What this means is that Dr Duffy’s patch will receive help to better identify and support patients at risk of long-term conditions such as chronic obstructive pulmonary disease and chronic heart disease. This help will come courtesy of the most advanced predictive techniques and in the form of a personalised service, including access to the latest monitoring technology.

As someone whose practice deals predominantly with older people – who often “don’t like bothering the doctor until they are really ill” – Dr Duffy views this proactive approach to community health as being “a significant step forward”.

While admitting that many of the determinant factors for poor health in the area remain, Dr Duffy has witnessed an improvement in people’s approach in terms of stopping smoking and thinking about healthier eating. He is convinced that the use of predictive technology through refined risk stratification will be a major benefit, as will the provision of technology such as telephone support and hand-held monitoring devices.

Or, as he puts it in day-to-day practical terms, “When people get breathless they can check for themselves whether they need to come to me or go to A&E.”

How to look out for yourself

Retired magistrate Ian Paterson, aged 71, from Lytham, has suffered from chronic obstructive pulmonary disease for the past four years. Whenever his symptoms worsen, he is unable to breathe and has to call for medical help.
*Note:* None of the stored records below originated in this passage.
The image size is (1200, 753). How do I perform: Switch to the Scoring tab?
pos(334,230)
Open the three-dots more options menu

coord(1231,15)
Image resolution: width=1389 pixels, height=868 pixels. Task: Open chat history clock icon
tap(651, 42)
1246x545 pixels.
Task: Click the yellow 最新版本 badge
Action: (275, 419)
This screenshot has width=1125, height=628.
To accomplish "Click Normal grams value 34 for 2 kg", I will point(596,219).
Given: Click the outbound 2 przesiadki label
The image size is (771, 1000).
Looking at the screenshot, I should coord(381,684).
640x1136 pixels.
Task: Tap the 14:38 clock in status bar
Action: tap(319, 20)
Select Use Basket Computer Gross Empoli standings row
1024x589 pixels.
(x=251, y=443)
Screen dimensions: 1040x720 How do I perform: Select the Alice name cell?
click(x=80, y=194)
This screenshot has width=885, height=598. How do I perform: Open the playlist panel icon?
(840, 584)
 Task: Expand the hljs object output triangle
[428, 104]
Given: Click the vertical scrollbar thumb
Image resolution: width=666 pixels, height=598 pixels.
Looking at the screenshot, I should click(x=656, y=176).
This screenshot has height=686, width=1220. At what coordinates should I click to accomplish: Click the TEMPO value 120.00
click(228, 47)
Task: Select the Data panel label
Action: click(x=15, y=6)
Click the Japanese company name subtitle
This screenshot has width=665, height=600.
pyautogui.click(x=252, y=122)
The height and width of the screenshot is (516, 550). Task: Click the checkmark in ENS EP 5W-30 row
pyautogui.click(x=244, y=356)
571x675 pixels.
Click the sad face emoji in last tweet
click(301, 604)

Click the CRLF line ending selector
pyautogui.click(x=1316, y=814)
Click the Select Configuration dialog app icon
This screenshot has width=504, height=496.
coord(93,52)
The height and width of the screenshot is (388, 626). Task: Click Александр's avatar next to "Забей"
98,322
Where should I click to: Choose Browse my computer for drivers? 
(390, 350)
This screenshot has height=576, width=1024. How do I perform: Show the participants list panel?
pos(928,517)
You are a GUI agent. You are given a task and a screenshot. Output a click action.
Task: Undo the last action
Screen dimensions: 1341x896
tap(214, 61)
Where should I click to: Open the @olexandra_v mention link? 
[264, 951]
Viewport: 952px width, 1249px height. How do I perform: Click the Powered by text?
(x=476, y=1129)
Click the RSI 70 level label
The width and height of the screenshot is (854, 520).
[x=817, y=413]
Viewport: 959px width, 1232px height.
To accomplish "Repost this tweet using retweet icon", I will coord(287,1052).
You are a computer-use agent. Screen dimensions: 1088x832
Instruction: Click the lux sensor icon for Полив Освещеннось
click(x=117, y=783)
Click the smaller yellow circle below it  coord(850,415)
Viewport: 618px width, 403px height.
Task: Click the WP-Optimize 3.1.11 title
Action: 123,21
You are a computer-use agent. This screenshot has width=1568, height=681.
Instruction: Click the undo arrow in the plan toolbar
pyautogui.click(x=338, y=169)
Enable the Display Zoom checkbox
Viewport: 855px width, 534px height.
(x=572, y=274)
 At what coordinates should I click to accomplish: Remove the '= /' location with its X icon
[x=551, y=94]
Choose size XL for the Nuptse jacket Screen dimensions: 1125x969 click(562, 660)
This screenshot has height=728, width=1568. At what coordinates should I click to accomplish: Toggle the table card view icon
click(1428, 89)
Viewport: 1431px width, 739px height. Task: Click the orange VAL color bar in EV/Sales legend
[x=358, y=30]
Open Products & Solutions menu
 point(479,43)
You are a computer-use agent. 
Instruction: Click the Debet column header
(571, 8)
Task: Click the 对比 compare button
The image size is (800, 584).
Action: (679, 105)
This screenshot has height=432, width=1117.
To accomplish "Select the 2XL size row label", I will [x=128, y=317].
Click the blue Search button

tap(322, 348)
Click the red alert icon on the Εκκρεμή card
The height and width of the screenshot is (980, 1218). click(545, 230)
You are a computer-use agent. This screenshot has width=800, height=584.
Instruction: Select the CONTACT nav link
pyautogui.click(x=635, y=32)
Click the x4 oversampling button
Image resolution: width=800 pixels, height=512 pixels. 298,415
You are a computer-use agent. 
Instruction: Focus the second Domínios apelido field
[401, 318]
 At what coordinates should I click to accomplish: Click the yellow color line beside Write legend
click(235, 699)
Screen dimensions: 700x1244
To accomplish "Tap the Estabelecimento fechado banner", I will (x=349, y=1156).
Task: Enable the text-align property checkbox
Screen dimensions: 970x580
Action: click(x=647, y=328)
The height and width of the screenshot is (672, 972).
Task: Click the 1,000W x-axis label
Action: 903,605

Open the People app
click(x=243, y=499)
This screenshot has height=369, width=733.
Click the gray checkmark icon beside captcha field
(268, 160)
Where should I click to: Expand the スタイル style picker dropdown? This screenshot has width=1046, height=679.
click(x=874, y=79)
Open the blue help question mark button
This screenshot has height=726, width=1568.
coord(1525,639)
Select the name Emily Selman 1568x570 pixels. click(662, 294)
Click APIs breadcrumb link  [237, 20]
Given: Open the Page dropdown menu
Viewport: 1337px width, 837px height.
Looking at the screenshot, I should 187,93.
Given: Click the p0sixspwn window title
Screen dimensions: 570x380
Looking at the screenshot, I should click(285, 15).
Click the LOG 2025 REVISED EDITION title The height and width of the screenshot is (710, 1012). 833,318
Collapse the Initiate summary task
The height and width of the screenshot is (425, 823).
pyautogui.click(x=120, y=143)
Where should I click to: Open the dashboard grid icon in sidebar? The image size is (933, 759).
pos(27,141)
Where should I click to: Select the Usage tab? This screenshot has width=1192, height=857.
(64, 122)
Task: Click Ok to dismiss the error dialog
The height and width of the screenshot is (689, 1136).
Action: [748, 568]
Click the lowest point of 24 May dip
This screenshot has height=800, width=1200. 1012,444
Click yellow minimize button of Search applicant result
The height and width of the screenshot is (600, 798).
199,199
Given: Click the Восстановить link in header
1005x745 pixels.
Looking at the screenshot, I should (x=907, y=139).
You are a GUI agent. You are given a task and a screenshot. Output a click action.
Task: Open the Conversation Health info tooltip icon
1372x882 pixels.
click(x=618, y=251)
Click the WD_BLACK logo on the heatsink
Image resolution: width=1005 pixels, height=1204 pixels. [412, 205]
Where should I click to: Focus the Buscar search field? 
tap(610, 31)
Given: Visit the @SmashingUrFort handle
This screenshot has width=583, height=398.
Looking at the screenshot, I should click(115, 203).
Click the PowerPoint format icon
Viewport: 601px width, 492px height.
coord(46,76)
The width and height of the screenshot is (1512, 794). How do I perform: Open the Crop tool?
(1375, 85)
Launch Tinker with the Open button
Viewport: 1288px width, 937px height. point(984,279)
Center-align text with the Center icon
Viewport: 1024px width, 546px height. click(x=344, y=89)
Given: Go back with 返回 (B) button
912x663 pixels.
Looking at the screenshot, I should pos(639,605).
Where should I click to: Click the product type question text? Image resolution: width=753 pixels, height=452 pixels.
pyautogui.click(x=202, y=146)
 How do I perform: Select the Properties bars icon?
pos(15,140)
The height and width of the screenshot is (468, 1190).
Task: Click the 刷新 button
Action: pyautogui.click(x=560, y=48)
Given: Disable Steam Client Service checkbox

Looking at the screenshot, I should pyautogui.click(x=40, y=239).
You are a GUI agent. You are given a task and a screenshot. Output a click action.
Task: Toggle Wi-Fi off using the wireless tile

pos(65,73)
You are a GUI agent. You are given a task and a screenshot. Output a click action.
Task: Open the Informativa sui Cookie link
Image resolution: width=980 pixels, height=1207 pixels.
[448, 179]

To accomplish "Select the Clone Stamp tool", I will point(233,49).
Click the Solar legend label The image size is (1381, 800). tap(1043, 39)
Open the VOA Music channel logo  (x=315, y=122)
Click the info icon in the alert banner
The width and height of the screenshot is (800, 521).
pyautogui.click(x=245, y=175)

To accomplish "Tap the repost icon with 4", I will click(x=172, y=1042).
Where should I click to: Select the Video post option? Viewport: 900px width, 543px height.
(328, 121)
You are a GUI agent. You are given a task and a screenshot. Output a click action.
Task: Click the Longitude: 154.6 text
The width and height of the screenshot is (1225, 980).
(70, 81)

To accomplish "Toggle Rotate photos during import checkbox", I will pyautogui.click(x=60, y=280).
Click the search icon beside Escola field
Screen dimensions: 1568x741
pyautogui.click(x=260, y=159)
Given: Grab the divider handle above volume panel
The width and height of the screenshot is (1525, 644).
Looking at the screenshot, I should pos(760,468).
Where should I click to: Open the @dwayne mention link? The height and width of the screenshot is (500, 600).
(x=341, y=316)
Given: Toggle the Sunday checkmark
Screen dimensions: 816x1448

Now, though, he is one of several hundred patients in a “test bed”, trying out new technology so that he can monitor and manage his condition at home.

“When I first developed this condition,” Mr Paterson says, “I did not know what signs to look out for and found myself calling for an ambulance and going to hospital on a regular basis.”

The test bed in Lancashire and South Cumbria is one of a handful of collaborations between the NHS and innovators supported by the Innovation Agency, which have won Government funding to address some of the most complex issues facing patients and the health service.

The main commercial partner is Philips, which supplies equipment to people living with long-term conditions. For patients such as Mr Paterson, this will include a set of scales and a blood pressure device, connected to a tablet computer which automatically receives information on his health and notifies him if there is a problem.

“Having access to equipment like this would have helped me a great deal,” Mr Paterson says, “as I could have identified when things were going wrong and done something about it without the need to go into hospital.”

Dr Tony Naughton, the clinical chief officer with NHS Fylde and Wyre Clinical Commissioning Group, says: “The impact has to be that we stop people going into hospital, because hospitals are being overwhelmed with elderly and sick people who perhaps live alone and don’t look after their medical conditions very well.”

Led by Lancashire Care NHS Foundation Trust, the test bed partners include Lancaster University (in the form of Lancaster Health Hub and the Centre for Ageing Research), Philips, local small businesses, social enterprises, the voluntary sector and the Innovation Agency.